* WHAT TO DO: As you work through the listing below, copy each line exactly and drop the images.

______

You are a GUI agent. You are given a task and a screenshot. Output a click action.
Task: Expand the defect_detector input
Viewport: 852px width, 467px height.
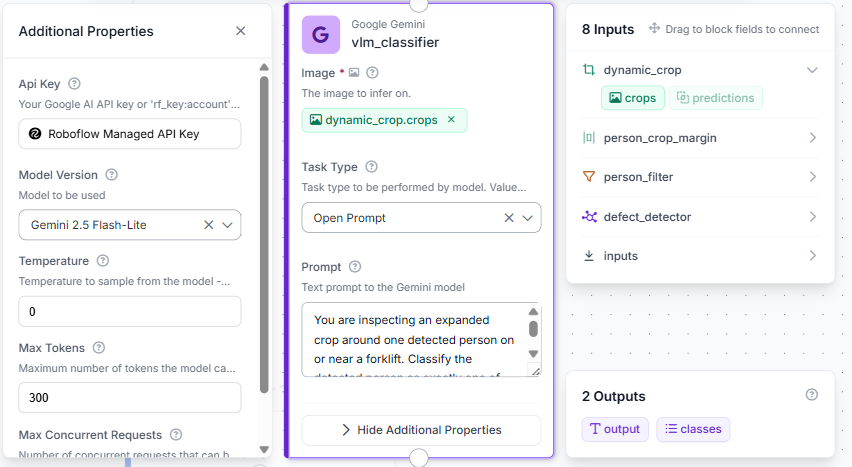(x=700, y=216)
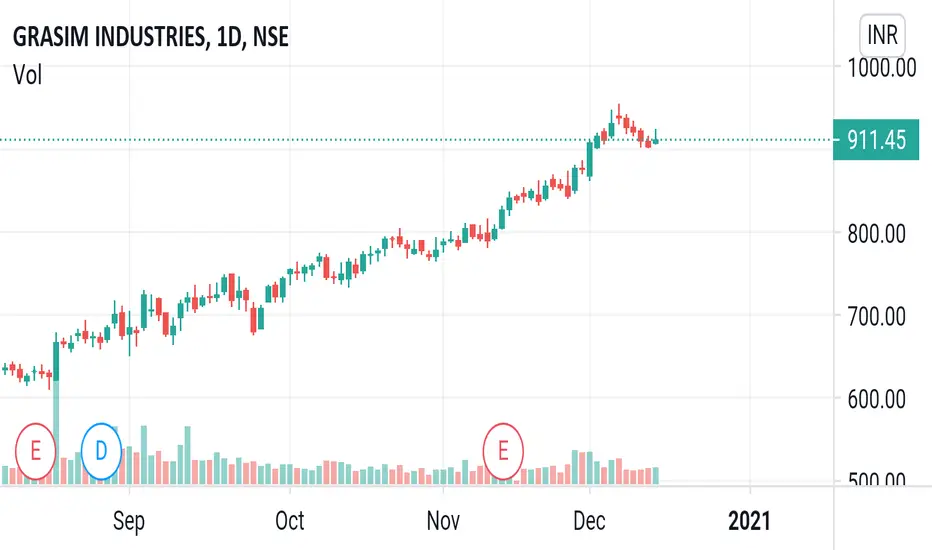Select the 911.45 current price label
The image size is (932, 550).
pos(876,140)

______

* SOLUTION TO THE EXERCISE:
You are a GUI agent. You are given a task and a screenshot. Output a click action.
Task: Expand the defect_detector input
Viewport: 852px width, 467px height.
(x=700, y=216)
Select the 911.45 current price label
The image size is (932, 550).
pos(876,140)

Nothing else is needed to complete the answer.